Aveiro na ribalta, nem sempre por boas razões

Uma pedrada por semana Aveiro da ria, das salinas, das enguias, do bacalhau, dos ovos moles, dos garbosos moliceiros… Aveiro da liberdade democrática, do respeito por todos, da coexistência amistosa… Aveiro, terra do acolhimento aberto, da gente alegre e bairrista da beira-mar, dos mil sonhos que o mar alimenta… Aveiro, cidade universitária, com uma Escola prestigiada no país e mais além…Aveiro, encontro de rodovias que a aproximam de todos e para todos são convite a vir… Aveiro de Santa Joana, a Princesa que a escolheu e a honrou…Aveiro do S. Gonçalinho com a sua chuva de cavacas… Aveiro que parece ter perdido, para alguns que a não conhecem, a face linda e descoberta que sempre a emoldurou, para dar lugar, numa comunicação social insaciável, à face oculta, de que a cidade se envergonha, por não lhe dizer respeito, nem a si, nem à sua gente.

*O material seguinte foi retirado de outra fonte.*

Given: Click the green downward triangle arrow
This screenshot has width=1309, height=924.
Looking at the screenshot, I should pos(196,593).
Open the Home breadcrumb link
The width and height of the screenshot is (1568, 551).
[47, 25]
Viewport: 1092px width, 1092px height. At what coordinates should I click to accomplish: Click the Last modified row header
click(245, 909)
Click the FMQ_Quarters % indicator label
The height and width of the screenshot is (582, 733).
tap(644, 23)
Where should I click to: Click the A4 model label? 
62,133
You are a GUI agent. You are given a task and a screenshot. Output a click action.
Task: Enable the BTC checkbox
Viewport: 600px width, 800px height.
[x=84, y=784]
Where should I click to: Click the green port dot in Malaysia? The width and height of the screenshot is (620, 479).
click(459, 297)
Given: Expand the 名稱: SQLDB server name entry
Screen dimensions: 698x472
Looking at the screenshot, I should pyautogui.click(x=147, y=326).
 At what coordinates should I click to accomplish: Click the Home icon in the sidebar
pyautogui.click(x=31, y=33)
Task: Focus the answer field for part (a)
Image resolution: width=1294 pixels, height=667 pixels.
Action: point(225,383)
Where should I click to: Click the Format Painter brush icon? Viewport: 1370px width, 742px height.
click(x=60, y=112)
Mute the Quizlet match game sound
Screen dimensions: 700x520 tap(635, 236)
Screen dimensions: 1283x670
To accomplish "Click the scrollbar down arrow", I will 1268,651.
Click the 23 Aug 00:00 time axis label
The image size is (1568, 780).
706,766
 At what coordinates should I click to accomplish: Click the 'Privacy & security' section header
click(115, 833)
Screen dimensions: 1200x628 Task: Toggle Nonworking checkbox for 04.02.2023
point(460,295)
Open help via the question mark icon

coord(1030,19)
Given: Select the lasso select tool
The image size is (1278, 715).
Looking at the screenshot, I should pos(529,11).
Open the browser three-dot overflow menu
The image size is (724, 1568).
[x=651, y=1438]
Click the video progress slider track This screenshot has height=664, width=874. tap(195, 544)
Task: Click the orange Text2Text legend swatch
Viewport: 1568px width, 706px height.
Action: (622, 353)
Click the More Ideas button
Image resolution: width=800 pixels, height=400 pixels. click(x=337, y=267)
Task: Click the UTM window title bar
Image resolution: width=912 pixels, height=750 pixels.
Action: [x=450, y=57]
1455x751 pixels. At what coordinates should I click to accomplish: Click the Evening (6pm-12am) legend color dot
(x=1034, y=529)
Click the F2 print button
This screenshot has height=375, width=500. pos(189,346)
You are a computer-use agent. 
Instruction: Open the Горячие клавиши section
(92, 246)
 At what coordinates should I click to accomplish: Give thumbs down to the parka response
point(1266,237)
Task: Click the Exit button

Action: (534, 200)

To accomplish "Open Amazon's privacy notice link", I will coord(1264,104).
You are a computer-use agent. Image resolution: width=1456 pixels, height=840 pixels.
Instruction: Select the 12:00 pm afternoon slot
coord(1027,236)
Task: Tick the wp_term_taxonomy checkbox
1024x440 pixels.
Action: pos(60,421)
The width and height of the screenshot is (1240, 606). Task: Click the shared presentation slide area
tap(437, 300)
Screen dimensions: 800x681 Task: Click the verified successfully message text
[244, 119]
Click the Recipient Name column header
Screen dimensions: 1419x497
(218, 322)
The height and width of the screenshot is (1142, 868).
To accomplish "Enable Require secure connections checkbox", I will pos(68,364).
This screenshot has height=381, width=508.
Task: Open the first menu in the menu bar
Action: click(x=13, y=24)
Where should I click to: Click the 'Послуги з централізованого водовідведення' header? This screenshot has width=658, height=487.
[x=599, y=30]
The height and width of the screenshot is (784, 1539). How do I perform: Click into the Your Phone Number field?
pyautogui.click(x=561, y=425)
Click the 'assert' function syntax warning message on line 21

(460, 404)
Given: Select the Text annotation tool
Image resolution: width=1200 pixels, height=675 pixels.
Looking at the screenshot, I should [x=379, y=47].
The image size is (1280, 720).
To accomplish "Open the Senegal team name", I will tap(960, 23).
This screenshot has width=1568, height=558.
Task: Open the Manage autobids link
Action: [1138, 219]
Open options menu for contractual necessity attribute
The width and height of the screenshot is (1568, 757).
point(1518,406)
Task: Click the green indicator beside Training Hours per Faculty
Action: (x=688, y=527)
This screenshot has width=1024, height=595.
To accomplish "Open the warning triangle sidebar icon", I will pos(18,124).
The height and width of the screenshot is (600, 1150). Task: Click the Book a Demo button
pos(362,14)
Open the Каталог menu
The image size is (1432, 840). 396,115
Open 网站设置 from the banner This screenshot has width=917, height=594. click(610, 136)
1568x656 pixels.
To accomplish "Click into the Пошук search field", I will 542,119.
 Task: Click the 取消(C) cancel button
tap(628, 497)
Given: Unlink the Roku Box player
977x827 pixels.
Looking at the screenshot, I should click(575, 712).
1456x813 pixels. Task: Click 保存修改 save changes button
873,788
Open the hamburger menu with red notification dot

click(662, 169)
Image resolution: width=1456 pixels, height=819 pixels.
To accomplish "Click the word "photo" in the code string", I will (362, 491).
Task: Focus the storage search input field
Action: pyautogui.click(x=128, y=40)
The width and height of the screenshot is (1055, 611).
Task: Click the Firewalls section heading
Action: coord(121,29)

O distrito, que vai de Castelo a Paiva à Mealhada, com uma zona marítima invejável, uma mancha florestal geradora de vida, um sem número de indústrias pioneiras, uma riqueza associativa variada e invulgar, um viveiro de instituições sociais inovadoras e exemplares, não conta apenas, desde há muito, para as estatísticas que o alcandoram, mas, também, para as confusões que o envergonham e dele fazem falar, mesmo quando os seus ventos sopram de fora, mas deixam rasto inspirador de males e de menos bens.

Muitos factores nesta mudança, social e cultural, que se verifica em Aveiro. E até para o facto de que se sinta, ciclicamente, por estas bandas, o furor de fortes ciclones e a força de vendavais estranhos, que não são sempre os da natureza indomável destas terras e deste mar.

Vale a pena reflectir sobre tudo isto, quando serenar a tempestade e a face deixar de ser oculta.